**Extract:**
● ● ● ●

Later versions may be compatible, but have not been tested.

Tutorial Data

Starting Materials

Starting materials of this tutorial are available at ProteomeXchange and iProX with identifier PXD045248 or IPX0007075001.

MS/MS data in mzML format (6 files):

  • 480_20210524_WZY_IGP_HILIC_DDACancer_*.mzML.gz
  • 480_20210714_WZY_NIGP_HILIC_DDA_Cancer_*.mzML.gz

StrucGP search result files:

  • 480_20210524_WZY_IGP_HILIC_DDACancer_*_result_StrucGP.xlsx
  • 480_20210714_WZY_NIGP_HILIC_DDA_Cancer_*_result_StrucGP.xlsx

A pretrained model for glycopeptide MS/MS prediction:

  • PXD026649_PXD030804_HumanSperm_gpms2_model.pt

Finetune a MS/MS model

Prepare Training Data

Create a directory for the project.

Create a subdirectory named mzML in the project directory, and place the mzML files and StrucGP reports in the subfolder:

  • mzML*.mzML.gz
  • mzML*_result.xlsx

Open Anaconda PowerShell Prompt, set the project folder as working directory, and set path to the scripts as global parameter.

cd "Path_to_project_data"
$script_path = "Path_to_DeepGlyco\src"

Spectrum Annotation

Create a subdirectory named gpms2 in the project directory. Extract and annotate identified MS/MS spectra from the StrucGP result.

mkdir "gpms2" -f | Out-Null

ls mzML *_result.xlsx -Name | % {
    python src\build_gpspeclib.py `
    --in "mzML\$_" `
    --spectra "mzML\$($_.Replace('_StrucGP_result.xlsx', '.mzML'))" `
    --out gpms2\PXD031025_HumanSerum_StrucGP.speclib.h5
}

A subdirectory named gpms2 is created in the project directory. The extracted and annotated spectra are imported into a HDF5 file (*.speclib.h5).

● ● ● ●

Saved entries:
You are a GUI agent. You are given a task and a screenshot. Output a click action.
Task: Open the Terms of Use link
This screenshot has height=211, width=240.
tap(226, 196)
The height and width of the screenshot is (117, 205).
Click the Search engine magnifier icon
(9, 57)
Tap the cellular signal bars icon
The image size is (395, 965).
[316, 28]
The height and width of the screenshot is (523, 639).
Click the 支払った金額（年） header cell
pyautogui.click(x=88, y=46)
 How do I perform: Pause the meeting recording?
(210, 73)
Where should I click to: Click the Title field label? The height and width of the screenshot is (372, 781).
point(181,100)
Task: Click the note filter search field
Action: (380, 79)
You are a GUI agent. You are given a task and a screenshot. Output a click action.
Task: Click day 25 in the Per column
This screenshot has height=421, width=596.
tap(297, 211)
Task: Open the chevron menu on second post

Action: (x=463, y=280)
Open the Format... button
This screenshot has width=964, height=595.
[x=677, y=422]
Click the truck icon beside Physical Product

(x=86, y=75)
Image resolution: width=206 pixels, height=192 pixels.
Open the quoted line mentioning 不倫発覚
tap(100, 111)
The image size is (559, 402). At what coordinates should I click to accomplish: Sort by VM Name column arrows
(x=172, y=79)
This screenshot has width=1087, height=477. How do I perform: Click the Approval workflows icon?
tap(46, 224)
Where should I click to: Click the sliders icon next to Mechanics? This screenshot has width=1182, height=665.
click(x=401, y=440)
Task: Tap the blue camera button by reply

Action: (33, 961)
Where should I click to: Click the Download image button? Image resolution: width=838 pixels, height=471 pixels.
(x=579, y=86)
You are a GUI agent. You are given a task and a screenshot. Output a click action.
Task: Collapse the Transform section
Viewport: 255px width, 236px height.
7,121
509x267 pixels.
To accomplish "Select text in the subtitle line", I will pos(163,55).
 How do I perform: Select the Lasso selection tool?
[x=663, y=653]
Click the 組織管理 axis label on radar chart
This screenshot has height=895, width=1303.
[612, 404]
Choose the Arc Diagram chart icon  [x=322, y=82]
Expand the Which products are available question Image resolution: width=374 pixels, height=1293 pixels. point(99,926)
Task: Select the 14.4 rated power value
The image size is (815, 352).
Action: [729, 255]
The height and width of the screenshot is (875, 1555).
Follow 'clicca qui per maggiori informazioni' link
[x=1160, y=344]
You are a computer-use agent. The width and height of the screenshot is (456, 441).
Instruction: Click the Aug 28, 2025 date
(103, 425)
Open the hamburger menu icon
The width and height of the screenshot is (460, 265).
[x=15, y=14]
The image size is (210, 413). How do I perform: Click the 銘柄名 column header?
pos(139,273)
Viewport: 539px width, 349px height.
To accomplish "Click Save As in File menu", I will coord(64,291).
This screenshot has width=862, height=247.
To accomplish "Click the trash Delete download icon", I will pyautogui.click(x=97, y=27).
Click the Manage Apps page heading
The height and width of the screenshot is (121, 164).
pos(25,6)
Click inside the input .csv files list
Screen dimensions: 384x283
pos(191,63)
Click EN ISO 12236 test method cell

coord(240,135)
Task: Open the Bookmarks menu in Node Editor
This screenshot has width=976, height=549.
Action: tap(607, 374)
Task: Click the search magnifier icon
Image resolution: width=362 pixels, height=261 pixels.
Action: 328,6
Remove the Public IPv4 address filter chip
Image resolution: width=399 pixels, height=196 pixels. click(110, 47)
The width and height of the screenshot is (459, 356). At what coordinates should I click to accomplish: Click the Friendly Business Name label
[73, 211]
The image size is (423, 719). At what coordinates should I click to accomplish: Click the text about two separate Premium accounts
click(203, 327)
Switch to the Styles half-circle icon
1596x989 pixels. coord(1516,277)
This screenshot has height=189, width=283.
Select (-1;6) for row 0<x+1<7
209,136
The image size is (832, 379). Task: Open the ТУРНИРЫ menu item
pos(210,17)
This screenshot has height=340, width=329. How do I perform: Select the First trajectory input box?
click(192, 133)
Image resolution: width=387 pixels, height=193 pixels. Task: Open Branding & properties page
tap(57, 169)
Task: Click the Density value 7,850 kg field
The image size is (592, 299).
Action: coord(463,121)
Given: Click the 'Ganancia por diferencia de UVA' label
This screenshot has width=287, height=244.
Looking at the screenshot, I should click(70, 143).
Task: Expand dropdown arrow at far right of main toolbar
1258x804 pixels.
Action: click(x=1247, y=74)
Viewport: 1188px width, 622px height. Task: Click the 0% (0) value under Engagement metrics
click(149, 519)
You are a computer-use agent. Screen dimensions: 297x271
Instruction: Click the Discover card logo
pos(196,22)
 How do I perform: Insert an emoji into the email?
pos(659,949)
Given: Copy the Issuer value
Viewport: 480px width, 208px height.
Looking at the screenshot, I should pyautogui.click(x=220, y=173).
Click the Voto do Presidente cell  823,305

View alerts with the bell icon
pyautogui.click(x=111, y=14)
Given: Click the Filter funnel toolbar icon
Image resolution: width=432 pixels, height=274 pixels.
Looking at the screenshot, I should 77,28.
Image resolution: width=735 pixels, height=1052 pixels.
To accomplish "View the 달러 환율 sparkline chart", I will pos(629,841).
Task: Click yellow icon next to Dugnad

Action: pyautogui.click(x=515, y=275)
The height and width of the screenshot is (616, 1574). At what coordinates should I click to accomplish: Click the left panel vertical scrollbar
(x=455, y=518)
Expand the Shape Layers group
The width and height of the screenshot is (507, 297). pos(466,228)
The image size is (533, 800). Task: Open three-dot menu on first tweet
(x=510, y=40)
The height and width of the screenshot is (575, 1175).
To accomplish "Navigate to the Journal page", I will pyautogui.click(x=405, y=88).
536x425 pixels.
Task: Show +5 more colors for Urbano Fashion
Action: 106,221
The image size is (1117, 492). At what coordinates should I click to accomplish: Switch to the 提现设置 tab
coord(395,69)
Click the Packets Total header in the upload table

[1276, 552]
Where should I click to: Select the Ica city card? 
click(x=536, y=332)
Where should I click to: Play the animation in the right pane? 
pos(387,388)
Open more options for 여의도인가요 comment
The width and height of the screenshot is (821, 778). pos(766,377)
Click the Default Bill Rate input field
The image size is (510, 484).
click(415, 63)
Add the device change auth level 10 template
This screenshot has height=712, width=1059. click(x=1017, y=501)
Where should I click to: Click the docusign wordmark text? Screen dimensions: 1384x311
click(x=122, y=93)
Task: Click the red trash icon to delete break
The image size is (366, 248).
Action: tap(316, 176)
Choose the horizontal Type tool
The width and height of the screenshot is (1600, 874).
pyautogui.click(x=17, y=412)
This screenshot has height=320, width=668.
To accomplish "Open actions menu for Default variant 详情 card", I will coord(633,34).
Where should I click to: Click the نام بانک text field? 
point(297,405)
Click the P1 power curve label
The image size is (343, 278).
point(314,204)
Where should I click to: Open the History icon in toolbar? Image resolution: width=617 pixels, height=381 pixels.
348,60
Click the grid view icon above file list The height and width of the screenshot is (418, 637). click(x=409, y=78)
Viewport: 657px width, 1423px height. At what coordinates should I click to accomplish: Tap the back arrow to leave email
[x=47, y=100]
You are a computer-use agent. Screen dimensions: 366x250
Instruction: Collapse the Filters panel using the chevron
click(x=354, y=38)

● ● ● ●

**Exercise requirements:**
1) Using the tutorial, answer each question:
(a) Under which identifiers are the starting materials available at ProteomeXchange and iProX?
(b) What is the name of the subdirectory that holds the mzML files and StrucGP reports?
(c) What kind of file are the extracted and annotated spectra imported into?
2) Turn the tutorial's paragraph starting "Open Anaconda PowerShell Prompt" into a short list of steps.

**Answer section:**
1)
(a) PXD045248 or IPX0007075001
(b) mzML
(c) An HDF5 file (*.speclib.h5)

2)
- Open Anaconda PowerShell Prompt.
- Set the project folder as the working directory.
- Set the path to the scripts as a global parameter.